Hi, I have a longitudinal data set generated by a computer simulation that can be represented by the following tables ('var' are variables):
time subject var1 var2 var3
t1 subjectA ...
t2 subjectB ...
and
subject name
subjectA nameA
subjectB nameB
However, the file generated writes a data file in a format similar to the following:
time t1
description
subjectA nameA
var1 var2 var3
subjectB nameB
var1 var2 var3
time t2
description
subjectA nameA
var1 var2 var3
subjectB nameB
var1 var2 var3
...(and so on)
I have been using a (python) script to process this output data into a flat text file so that I can import it into R, python, SQL, or awk/grep it to extract information - an example of the type of information desired from a single query (in SQL notation, after the data is converted to a table) is shown below:
SELECT var1, var2, var3 FROM datatable WHERE subject='subjectB'
I wonder if there is a more efficient solution as each of these data files can be ~100MB each (and I have hundreds of them) and creating the flat text file is time-consuming and takes up additional hard drive space with redundant information. Ideally, I would interact with the original data set directly to extract the information that I desire, without creating the extra flat text file... Is there an awk/perl solution for such tasks that is simpler? I'm quite proficient at text-processing in python but my skills in awk are rudimentary and I have no working knowledge of perl; I wonder if these or other domain-specific tools can provide a better solution.
Thanks!
Postscript: Wow, thanks to all! I am sorry that I cannot choose everyone's answers @FM: thanks. My Python script resembles your code without the filtering step. But your organization is clean. @PP: I thought I was already proficient in grep but apparently not! This is very helpful... but I think grepping becomes difficult when mixing the 'time' into the output (which I failed to include as a possible extraction scenario in my example!
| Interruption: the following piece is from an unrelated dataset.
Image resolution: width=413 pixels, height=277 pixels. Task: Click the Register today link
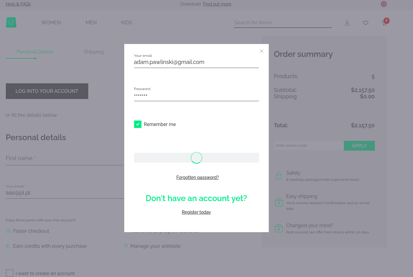coord(196,212)
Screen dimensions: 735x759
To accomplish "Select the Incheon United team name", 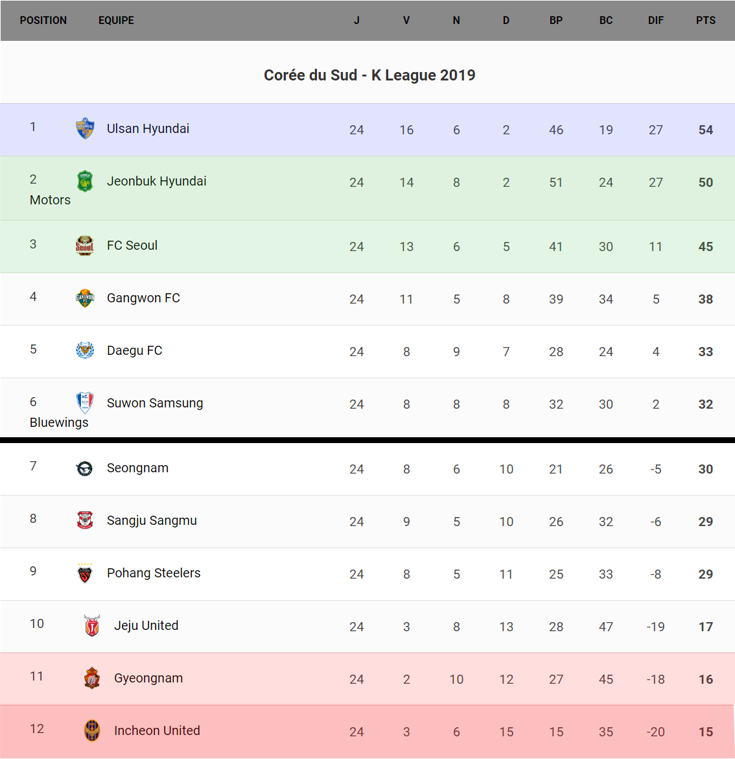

That's my bad). @ghostdog74: This is just fantastic... but modifying the line to get 'subjectA' was not straightforward... (though I'll be reading up more on awk in the meantime and hopefully I'll grok later). @weismat: Well stated. @S.Lott: This is extremely elegant and flexible - I was not asking for a python(ic) solution but this fits in cleanly with the parse, filter, and output framework suggested by PP, and is flexible enough to accommodate a number of different queries to extract different types of information from this hierarchical file.
Again, I am grateful to everyone - thanks so much.